Perkembangan sains dan teknologi saat ini banyak mengubah gaya hidup seseorang terutama pada generasi milenial. Gaya hidup modern yang menawarkan kemudahan yang serba cepat dan instan menstimulasi berkembangnya gaya hidup baru yang dalam ilmu kesehatan dikenal dengan istilah sedentary lifestyle. Sedentary Lifestyle merupakan istilah dari gaya hidup yang kurang bergerak atau bermalas-malasan. Di Indonesia sedentary lifestyle lebih dikenal dengan istilah mager alias malas gerak. Perilaku sedentary merupakan suatu aktivitas fisik pada manusia yang memerlukan pengeluaran energi tidak lebih dari energi istirahat yaitu antara (1.0- 1.5 METs). Hal ini dilakukan dalam posisi duduk atau berbaring secara berkelanjutan sehingga menjadi suatu kebiasaan yang menyebabkan berkurangnya aktifitas fisik.
Menurut WHO (2010) sedentary behaviour merupakan faktor risiko utama keempat dalam kematian global sebesar 6%, diikuti dengan hipertensi 13%, penggunaan tembakau 9%, diabetes 9%, dan obesitas berjumlah 5%. Selanjutnya survey WHO (2010) menunjukkan sebanyak 81% remaja sekolah di usia 11 sampai 17 tahun kurang aktif melakukan aktivitas fisik dan remaja pada wilayah Asia Tenggara menunjukkan angka prevalensi yang terendah terhadap aktifitas fisik.
Penyakit mager ini semakin merajalela dengan kehadiran gadget sehingga banyak remaja menghabiskan waktu dengan bermain sosial media, menonton film, bermain games dan lain-lain yang menunjukkan minimnya aktifitas gerak. Selain itu kondisi ini semakin meningkat pada tahun 2020 sejalan dengan penyebaran COVID-19 yang melanda dunia.

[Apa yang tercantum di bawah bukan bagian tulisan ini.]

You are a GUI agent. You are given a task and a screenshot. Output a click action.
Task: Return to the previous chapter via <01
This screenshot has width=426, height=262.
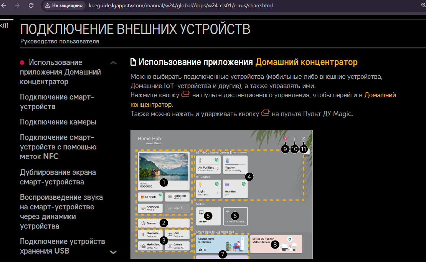coord(4,26)
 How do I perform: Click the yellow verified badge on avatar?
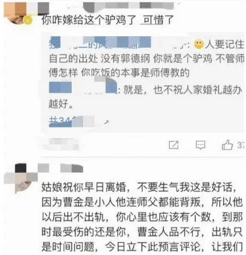28,20
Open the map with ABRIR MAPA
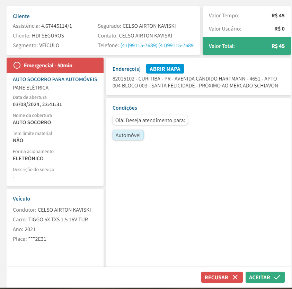 tap(165, 69)

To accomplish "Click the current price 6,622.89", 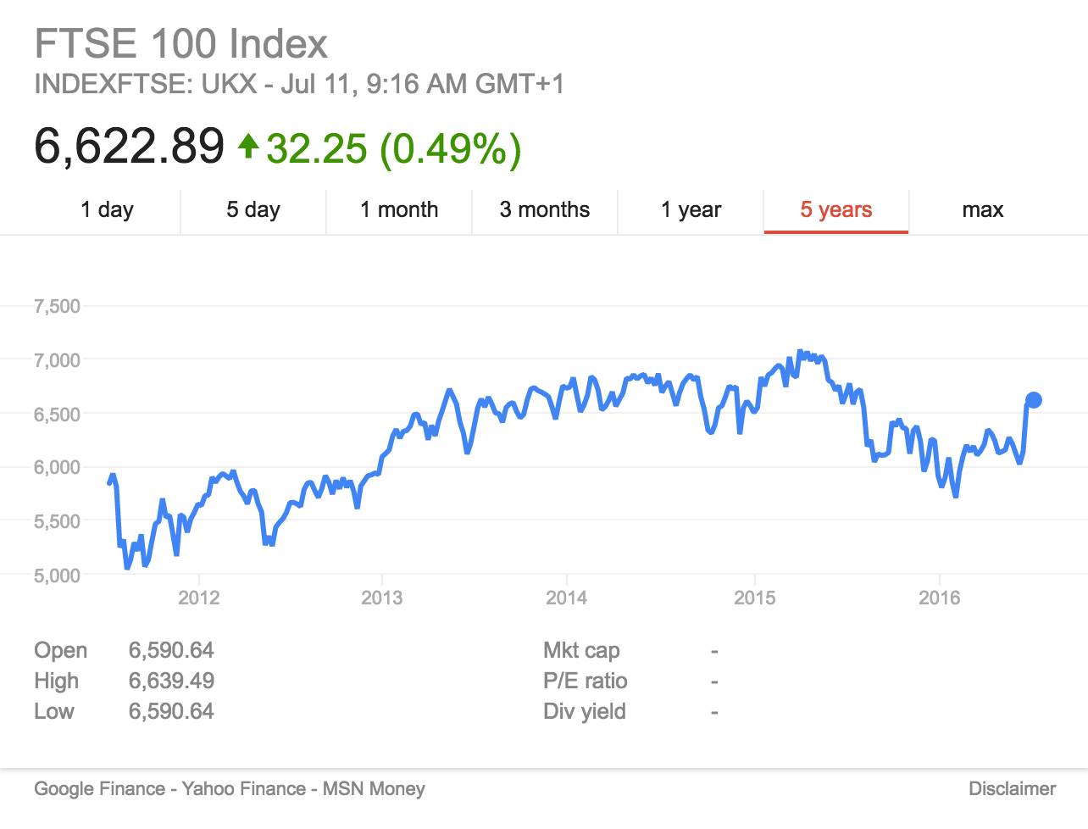I will (x=129, y=147).
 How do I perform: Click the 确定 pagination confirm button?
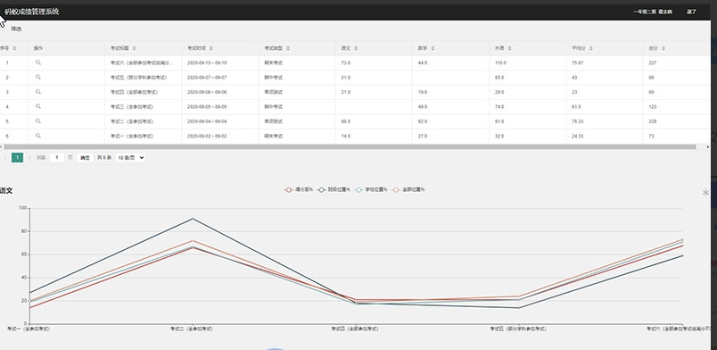coord(85,158)
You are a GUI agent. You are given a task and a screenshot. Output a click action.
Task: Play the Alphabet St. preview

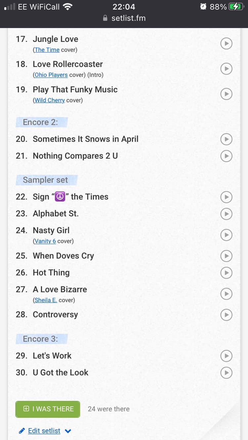[226, 214]
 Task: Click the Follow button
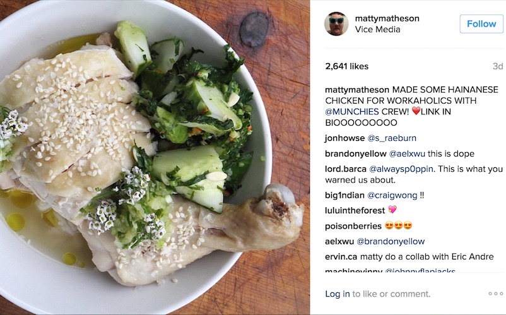[x=481, y=24]
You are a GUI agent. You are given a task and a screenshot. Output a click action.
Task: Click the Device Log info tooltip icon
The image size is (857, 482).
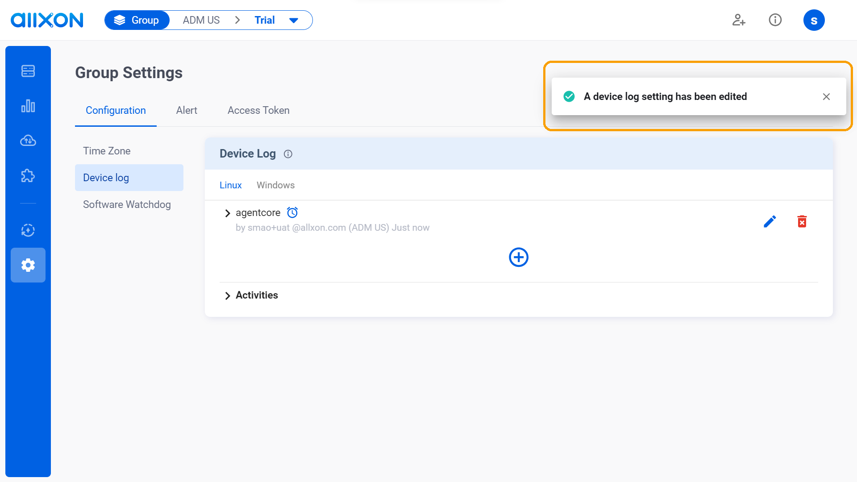coord(288,154)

Pembatasan aktifitas seperti karantina dan isolasi mandiri sebagai salah satu upaya mitigasi dari penyebaran covid juga berkontribusi terhadap berkembangnya gaya hidup sedentary. Selain itu akibat semakin menyebarnya gaya hidup sedentary, belakangan ini muncul istilah “kaum rebahan” yaitu istilah yang merujuk pada orang-orang yang lebih memilih untuk bersantai dan berbaring di kasur dibanding melakukan kegiatan produktif. Kondisi ini jika dibiarkan akan terus menjadi habit negatif yang tentu sangat berpengaruh para perkembangan diri remaja, tidak hanya dalam aspek kesehatan melainkan berbagai aspek kehidupan terutama dalam hal pengembangan diri.
Seseorang yang sudah terbiasa hidup lalai akan menikmati hidupnya seolah hidupya aman. Dirinya bisa tidak sadar bahwa sesungguhnya dia sudah terjebak pada hal yang membahayakan. Contoh kebiasaan bermain handphone, sosial media, dan games bisa menjadi uncontrollable behaviours (gerak refleks) yang terjadi secara otomatis dalam setiap gerakan akibat banyaknya intensitas yang dilakukan berulang. Malas gerak akan mematikan fungsi sel-sel tubuh sehingga bisa memicu berbagai penyakit seperti obesitas, diabetes, serangan jantung dan lain-lain.
Sedentary lifestyle yang didasarkan pada aktifitas yang tidak bertujuan seperti menghabiskan waktu dalam hal-hal tidak berguna atau sekedar “rebahan” merupakan habit negatif yang harus segera diatasi. Kecenderungan untuk rebahan atau bermalas-malasan didorong oleh kesenangan. Kesenangan inilah yang menjadi gaya hambat untuk maju. Sedentary behaviour merupakan bad habit yang harus segera diatasi. Perangkat diri manusia sudah di setting untuk melakukan pergerakan atau perubahan yang dinamis, maka untuk itu dibutuhkan usaha atau energi untuk mencapai tujuan.